As we drove through the mountains that afternoon, big sleety drops of rain turned into heavy wet flakes of snow. Near the top of Fremont Pass, traffic slowed and we could barely see. I nursed Leslie and then Neil pulled over and held her. “Is something wrong?” I asked when Leslie’s cry suddenly became low and husky.

Neil handed her back to me in a panic. She was coughing and gasping. I patted her on the back, but she turned bluish gray and seemed to stop breathing.
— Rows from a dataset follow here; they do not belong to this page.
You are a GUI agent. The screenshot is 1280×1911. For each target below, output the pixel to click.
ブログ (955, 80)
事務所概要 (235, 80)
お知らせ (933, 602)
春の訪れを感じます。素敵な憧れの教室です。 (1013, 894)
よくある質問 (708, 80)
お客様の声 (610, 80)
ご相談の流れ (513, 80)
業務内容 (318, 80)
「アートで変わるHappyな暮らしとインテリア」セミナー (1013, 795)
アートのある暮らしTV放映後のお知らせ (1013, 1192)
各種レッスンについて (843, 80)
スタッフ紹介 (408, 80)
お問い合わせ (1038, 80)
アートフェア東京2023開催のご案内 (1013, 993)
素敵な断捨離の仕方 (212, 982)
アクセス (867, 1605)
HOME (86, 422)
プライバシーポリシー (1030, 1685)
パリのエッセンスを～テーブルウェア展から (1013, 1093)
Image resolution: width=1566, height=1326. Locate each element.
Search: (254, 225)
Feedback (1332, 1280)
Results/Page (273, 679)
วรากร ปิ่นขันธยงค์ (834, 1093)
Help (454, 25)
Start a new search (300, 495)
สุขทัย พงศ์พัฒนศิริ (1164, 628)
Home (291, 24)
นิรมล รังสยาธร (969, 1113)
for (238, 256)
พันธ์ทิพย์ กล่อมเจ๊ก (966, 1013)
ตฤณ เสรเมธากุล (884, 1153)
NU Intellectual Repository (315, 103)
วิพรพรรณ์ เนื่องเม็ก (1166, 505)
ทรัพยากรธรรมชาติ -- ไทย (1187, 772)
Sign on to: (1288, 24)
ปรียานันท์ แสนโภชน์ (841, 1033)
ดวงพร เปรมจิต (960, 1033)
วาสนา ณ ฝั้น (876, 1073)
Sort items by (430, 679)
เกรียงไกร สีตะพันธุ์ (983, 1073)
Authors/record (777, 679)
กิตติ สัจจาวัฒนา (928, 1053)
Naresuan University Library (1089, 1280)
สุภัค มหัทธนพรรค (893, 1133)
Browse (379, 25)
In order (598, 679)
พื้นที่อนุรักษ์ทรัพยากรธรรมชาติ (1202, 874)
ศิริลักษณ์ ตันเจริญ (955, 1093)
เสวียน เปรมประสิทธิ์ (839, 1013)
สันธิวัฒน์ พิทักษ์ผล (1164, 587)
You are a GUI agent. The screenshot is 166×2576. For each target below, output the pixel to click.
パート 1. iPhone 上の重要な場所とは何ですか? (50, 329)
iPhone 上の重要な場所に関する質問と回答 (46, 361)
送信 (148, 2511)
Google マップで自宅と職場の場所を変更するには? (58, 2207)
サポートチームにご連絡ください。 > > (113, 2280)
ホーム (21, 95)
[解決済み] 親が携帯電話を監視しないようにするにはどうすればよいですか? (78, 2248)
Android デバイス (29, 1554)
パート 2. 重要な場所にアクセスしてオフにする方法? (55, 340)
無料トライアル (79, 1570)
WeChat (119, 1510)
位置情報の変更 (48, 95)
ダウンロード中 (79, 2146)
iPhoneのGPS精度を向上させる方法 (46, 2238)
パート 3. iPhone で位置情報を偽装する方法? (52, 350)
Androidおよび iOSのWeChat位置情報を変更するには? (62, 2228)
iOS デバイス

I began to administer mouth-to-mouth resuscitation, but without oxygen she could go into respiratory arrest. “Lord,” I prayed, “save my baby.”

Just then the shrill sound of a whistle pierced the swirling snow. “That’s a mine over there,” I called to Neil. “Someone will have oxygen there.”

Neil started the car and crossed the road to the gate of a molybdenum mine. We flagged a guard, told him our problem, then raced down the drive, where two nurses met us with an oxygen tank. I put the huge mask over Leslie’s ashen face and, slowly, she began breathing again.

Later we went to a hospital, where tests confirmed that Leslie was all right. The doctor there had one question: “How did you know there would be oxygen at the mine?”

The shrill sound I had heard that morning was a mine whistle blowing in a rerun episode of The Waltons. I watched just long enough to see a miner revived—with oxygen.